Amazon Web Services, the cloud computing subsidiary of the Internet retail giant, recently announced Amazon Kinesis, a fully managed service for real time processing of high volume data streaming in to Amazon's Web-based repositories. The intro was made at the Re:Invent conference held in Las Vegas.
Amazon Kinesis allows a customer to store and process terabytes of data an hour from hundreds of thousands of sources as the data is coming in. This allows developers to create applications that act on real-time data, such as Web site traffic, marketing and financial transactions, social media feeds, or logs.
Kinesis is capable of accepting any amount of data, from any number of sources, scaling up and down as needed. The client library handles load balancing, coordination, and error handling, doing the background work, so the developer only needs to focus on processing the data as it becomes available.
Written entirely in Java, all a developer has to do is add the Amazon Kinesis Client Library to a Java application and you will be notified when new data is available for processing. It also integrates with third-party products, so developers can use their preferred method of data processing apps.
A Kinesis-enabled application runs on Amazon EC2 instances of the customer's choice and includes apps like real-time dashboards that show how well a Web advertising campaign is going, alerts that fire when errors are detected in a server log, and tools to aggregate and transform real-time data before loading that data into a Hadoop cluster or a data warehouse like Amazon Redshift, according to Ryan Waite, general manager for data services at AWS.
Kinesis requires two applications -- a "Producer" and a "Worker." The Producer takes data from a source and converts it into a Kinesis stream, a continuous flow of 50-kilobyte data chunks sent in the form of HTTP PUTs. The Worker then takes the data from the Kinesis Stream and does whatever processing is required.
Waite said the system could also work with front-end applications such as Chartio, where a Kinesis feed could create simple, moving charts based on real-time data.

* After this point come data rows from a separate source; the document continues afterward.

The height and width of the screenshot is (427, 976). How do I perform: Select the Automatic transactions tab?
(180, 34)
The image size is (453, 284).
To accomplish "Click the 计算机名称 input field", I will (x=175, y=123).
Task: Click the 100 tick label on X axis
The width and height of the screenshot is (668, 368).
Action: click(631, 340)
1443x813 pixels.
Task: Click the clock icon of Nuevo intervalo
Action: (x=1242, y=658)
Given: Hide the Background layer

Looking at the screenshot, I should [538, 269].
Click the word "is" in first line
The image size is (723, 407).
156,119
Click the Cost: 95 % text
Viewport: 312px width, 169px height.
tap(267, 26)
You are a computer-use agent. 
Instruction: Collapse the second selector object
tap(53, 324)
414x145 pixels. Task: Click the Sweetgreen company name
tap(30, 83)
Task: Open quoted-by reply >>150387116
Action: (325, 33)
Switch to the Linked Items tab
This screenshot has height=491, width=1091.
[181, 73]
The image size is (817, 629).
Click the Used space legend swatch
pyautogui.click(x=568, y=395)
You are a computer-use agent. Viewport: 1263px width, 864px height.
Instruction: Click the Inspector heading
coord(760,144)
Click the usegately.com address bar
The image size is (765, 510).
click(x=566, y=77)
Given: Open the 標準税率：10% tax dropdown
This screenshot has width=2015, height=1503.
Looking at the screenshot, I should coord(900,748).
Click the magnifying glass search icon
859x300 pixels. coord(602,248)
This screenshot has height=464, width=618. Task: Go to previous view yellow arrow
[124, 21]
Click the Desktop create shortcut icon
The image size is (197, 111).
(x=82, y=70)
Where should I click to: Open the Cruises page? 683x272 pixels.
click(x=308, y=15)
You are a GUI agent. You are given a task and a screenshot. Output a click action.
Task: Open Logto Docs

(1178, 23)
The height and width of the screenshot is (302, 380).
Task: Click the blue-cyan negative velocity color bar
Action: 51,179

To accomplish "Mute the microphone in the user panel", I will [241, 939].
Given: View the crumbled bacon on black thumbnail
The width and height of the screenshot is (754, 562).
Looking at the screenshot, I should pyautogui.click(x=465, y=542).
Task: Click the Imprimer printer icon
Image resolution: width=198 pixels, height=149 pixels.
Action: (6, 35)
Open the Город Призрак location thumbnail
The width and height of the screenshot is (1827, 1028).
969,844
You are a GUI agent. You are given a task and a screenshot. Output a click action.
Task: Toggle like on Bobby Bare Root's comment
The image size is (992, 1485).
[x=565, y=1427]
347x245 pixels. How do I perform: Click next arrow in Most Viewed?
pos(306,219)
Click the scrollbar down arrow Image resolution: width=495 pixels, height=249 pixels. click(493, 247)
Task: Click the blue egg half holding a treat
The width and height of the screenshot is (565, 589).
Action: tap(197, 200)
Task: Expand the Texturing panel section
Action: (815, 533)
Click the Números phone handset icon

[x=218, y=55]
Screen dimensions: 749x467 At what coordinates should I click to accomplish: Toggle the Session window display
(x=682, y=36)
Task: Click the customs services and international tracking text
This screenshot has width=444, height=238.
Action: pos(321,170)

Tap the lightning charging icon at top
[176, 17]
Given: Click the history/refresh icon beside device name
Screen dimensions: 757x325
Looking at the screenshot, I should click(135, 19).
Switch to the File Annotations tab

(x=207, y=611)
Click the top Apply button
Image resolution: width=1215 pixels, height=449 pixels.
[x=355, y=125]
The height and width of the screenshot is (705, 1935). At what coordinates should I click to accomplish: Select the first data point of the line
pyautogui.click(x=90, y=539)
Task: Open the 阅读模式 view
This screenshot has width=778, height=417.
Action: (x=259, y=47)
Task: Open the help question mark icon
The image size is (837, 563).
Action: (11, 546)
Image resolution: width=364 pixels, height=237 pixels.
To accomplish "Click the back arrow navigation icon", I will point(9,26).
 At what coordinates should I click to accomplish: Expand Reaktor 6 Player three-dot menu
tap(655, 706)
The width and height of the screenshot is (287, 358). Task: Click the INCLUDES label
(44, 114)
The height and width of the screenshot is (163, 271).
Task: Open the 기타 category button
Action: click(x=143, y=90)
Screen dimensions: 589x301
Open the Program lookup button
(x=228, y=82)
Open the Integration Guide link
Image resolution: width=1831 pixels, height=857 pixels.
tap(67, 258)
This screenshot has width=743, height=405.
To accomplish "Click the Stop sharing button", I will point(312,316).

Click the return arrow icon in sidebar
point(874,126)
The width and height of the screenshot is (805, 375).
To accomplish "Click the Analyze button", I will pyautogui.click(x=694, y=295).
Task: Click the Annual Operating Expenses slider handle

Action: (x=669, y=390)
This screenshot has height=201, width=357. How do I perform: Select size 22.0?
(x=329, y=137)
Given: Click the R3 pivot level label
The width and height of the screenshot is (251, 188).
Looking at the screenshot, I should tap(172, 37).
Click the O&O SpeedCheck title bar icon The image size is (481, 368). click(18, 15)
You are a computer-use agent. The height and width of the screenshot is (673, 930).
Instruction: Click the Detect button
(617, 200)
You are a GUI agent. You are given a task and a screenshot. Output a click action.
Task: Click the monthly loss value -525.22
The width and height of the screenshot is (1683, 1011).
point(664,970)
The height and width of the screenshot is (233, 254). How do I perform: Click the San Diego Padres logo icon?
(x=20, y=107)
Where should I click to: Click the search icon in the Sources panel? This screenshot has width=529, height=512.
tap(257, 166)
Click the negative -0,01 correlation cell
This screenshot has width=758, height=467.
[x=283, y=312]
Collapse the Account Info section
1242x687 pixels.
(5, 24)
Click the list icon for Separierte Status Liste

If this stream contained the Twitter firehose, then Chartio could generate charts on trending topics on Twitter. "A company using these charts could have a real time understanding of what their customers think about their products," said Waite.
Paul Burns, an analyst focused on cloud computing and president of the firm Neovise, saw demos of Kinesis while at Amazon's Re:Invent conference. He felt Kinesis will help developers more easily create big data apps.
"Right now there's a few ways of doing it. Sometimes people spend hours or days just collecting the data, then coming back and processing it, so it’s out of date. Obviously that's not a good way to do it. The other way is to build your own software with this streaming capability. There are some open source solutions out there but you need to install and tweak it and have infrastructure and data center. So Amazon said we'll take care of all that for you, just write your own program and connect to us," he said.
Right now, the one potential sticky issue is where the apps are deployed. Kinesis is deployed on Amazon services and does its processing on Amazon. Only after the data is processed can it be sent to another data store, like Hadoop. So if you decide to take a big data service internally after deploying on Amazon, you might be out of luck.
Waite said Amazon is building Kinesis Connectors that make it easy to send data to Amazon Redshift, Amazon DynamoDB, and Amazon S3, and the company will provide connectors to other data sources in the future. "We're providing these connectors as source code so our customers can modify the connectors to suit their needs," he said.
But if you move bring your big data apps internally, you're a little stuck. You'd have to go build your own internal Kinesis. "To some degree it will handcuff people, but I think these are the kind of people who will be aware of that up front," said Burns. "They know they want to build this kind of app and be up and running in a week. If they really wanted to, they'd have to develop their own software," he said.
An early access developer edition is available now.